▶ _Dataset extract_
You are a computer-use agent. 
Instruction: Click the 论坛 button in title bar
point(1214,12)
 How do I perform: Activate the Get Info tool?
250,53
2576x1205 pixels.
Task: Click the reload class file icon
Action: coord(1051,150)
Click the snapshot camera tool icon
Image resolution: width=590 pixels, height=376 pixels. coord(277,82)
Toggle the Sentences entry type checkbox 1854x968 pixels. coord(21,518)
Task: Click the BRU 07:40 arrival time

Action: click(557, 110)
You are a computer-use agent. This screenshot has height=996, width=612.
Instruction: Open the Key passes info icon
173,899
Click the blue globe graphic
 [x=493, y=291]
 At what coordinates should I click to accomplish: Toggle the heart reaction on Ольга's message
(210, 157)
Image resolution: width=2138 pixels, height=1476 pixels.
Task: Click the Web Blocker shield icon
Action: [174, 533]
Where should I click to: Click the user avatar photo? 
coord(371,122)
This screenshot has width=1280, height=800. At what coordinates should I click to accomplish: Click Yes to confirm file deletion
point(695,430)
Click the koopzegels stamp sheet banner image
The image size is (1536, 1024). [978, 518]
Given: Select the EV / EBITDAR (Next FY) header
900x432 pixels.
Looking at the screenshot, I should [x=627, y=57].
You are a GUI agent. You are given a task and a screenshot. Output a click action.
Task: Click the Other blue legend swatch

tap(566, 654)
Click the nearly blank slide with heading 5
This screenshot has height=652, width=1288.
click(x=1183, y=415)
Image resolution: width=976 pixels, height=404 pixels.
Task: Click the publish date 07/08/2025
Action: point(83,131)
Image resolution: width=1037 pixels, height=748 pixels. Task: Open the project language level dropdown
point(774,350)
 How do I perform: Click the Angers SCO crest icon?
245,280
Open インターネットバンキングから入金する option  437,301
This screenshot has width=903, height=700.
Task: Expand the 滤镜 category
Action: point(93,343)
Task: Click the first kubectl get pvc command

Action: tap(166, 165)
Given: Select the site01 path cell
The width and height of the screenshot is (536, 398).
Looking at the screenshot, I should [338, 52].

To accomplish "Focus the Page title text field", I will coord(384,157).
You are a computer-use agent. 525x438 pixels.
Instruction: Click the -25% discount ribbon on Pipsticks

▶ _Exercise instructions_
Rewrite all the records, replacing "checkbox" with "check box" and leaving everything else unchanged.

▶ _Task answer_
You are a computer-use agent. 
Instruction: Click the 论坛 button in title bar
point(1214,12)
 How do I perform: Activate the Get Info tool?
250,53
2576x1205 pixels.
Task: Click the reload class file icon
Action: coord(1051,150)
Click the snapshot camera tool icon
Image resolution: width=590 pixels, height=376 pixels. coord(277,82)
Toggle the Sentences entry type check box 1854x968 pixels. coord(21,518)
Task: Click the BRU 07:40 arrival time

Action: click(557, 110)
You are a computer-use agent. This screenshot has height=996, width=612.
Instruction: Open the Key passes info icon
173,899
Click the blue globe graphic
 [x=493, y=291]
 At what coordinates should I click to accomplish: Toggle the heart reaction on Ольга's message
(210, 157)
Image resolution: width=2138 pixels, height=1476 pixels.
Task: Click the Web Blocker shield icon
Action: [174, 533]
Where should I click to: Click the user avatar photo? 
coord(371,122)
This screenshot has width=1280, height=800. At what coordinates should I click to accomplish: Click Yes to confirm file deletion
point(695,430)
Click the koopzegels stamp sheet banner image
The image size is (1536, 1024). [978, 518]
Given: Select the EV / EBITDAR (Next FY) header
900x432 pixels.
Looking at the screenshot, I should [x=627, y=57].
You are a GUI agent. You are given a task and a screenshot. Output a click action.
Task: Click the Other blue legend swatch

tap(566, 654)
Click the nearly blank slide with heading 5
This screenshot has height=652, width=1288.
click(x=1183, y=415)
Image resolution: width=976 pixels, height=404 pixels.
Task: Click the publish date 07/08/2025
Action: point(83,131)
Image resolution: width=1037 pixels, height=748 pixels. Task: Open the project language level dropdown
point(774,350)
 How do I perform: Click the Angers SCO crest icon?
245,280
Open インターネットバンキングから入金する option  437,301
This screenshot has width=903, height=700.
Task: Expand the 滤镜 category
Action: point(93,343)
Task: Click the first kubectl get pvc command

Action: tap(166, 165)
Given: Select the site01 path cell
The width and height of the screenshot is (536, 398).
Looking at the screenshot, I should [338, 52].

To accomplish "Focus the Page title text field", I will coord(384,157).
You are a computer-use agent. 525x438 pixels.
Instruction: Click the -25% discount ribbon on Pipsticks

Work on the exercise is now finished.